The hotel we stayed at was awesome. We all loved it. A JK recommendation, it was called the Imm Hotel and was all white and orange. The soap also smells amazing...if you ever go, use the soap ;)

Bianca and I on the Dance Floor.
One night in Chiang Mai we went to a super touristy yet awesome restaurant and saw some authentic Thai dancing! Think Folklorama for Thailand but on a grander scale! Bianca and I even went out onto the stage in the middle of the restaurant and learnt to dance! It was such a fun experience! At the end of the food and dance, Milk had snagged some of the giant paper lanterns for us to release. Some of the group didn't want to participate, not wanting to take away from the magical time we had at the children's home releasing them. I however, got right in there and helped send them off! For me, it was all part of the cultural experience.

Upon returning back to the hotel, a group of us went to one of the big night markets. Most of us were pumped to do MORE shopping, since we are a majority girl group. On the way to the market, we walked through a red light district.

This was my first experience actually being in a red light district. I have seen these areas on movies and documentaries but actually being there and walking through it makes your heart ache. At the beginning of the night when were on the way to the market, there weren't a lot of people in the area yet. It was so sad to see the girls waiting there, sitting on stools at the very edge of the bars. Some of them would be yelling at you "Hey Sexy Ladies!" Some would just sit...not smiling...just sitting. As the night went on and we browsed the market, the bars and massage parlours down the street started to fill up. Our walk back to the hotel left most of us feeling sick. As we walked back the bars and massage parlours were pretty full. We would see white, adult men with their arms around the Asian girls laughing, chatting, flirting, and more. They were doing these things with girls who could have been the same age as their daughters. As we would walk and look inside all these places, the guys would look out at us, not even care that our faces were plastered with disgust, and go back to their treat for the night.

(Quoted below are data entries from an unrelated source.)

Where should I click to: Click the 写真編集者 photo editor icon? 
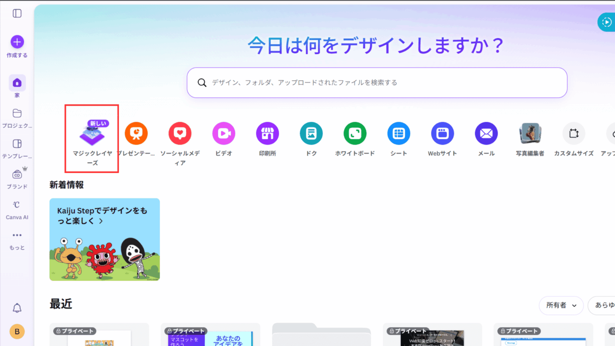530,133

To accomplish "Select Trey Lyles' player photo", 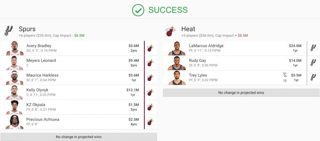I will (x=177, y=78).
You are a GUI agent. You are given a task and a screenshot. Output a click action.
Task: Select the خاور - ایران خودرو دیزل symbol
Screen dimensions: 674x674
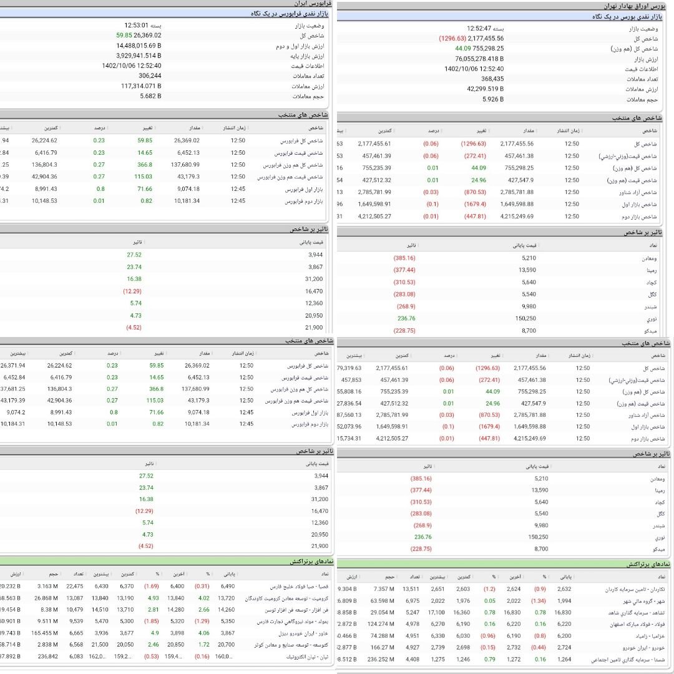click(299, 633)
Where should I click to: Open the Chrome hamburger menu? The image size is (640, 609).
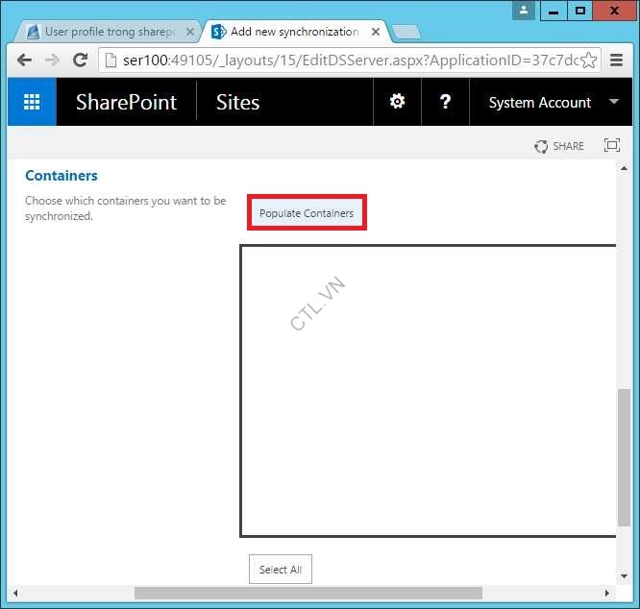click(x=617, y=60)
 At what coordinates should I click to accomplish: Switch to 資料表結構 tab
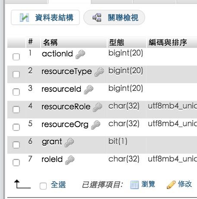tap(45, 18)
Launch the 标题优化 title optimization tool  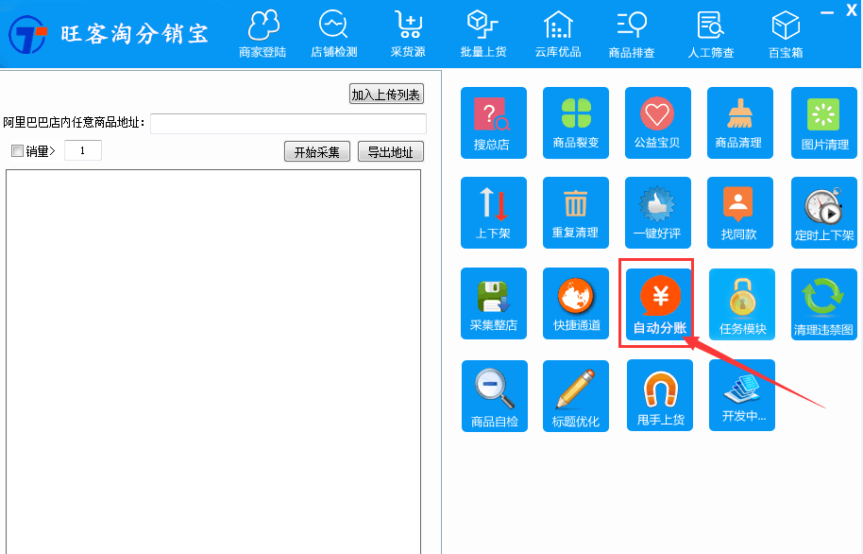coord(576,395)
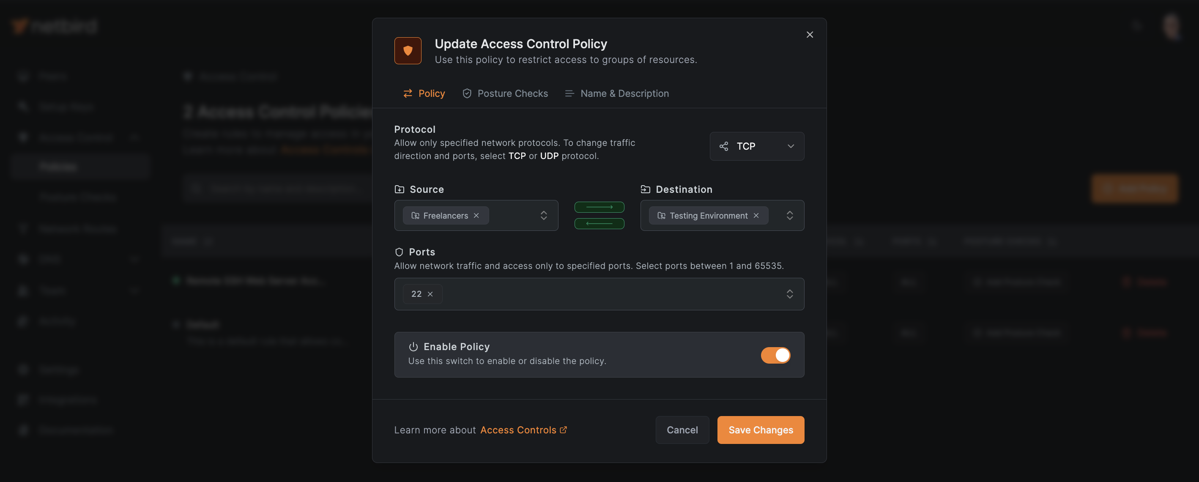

I had such a hard time with this. What those men are doing makes me mad, sick to my stomach, makes my heart race and makes me feel an uncomfortable anger for what is happening. To know, although we didn't know for sure how many, some of those girls are there against their own will or have been trafficked there is heart breaking in every imaginable way. I felt a fight inside of me; I want to stereotype these men. There's a part of me that wants to go right up to them and tell them what they are doing is disgusting, horrible and any other word I could think of to say that would make them feel bad because of what they are doing and take them off their high horse. But...who am I to judge? Who am I to go up to these men that wouldn't care what I had to say anyways, and tell them what I think of them? Like I said, they wouldn't care what I had to say anyways. Knowing I have no place to judge, while wrestling with it in the moment, turned out to be a comforting thought later on. To know that God is Just, to know that God will always Love, to know that God is Good means, that while I feel my heart aching in the moment I see those events in the red light district unfold, I can ensure my heart ache turns to compassion for those there against their will and God will take care of the rest. I can focus on reaching out, helping, shining and being a light.

Focusing the energy in positive ways will always be more productive than focusing on the negative.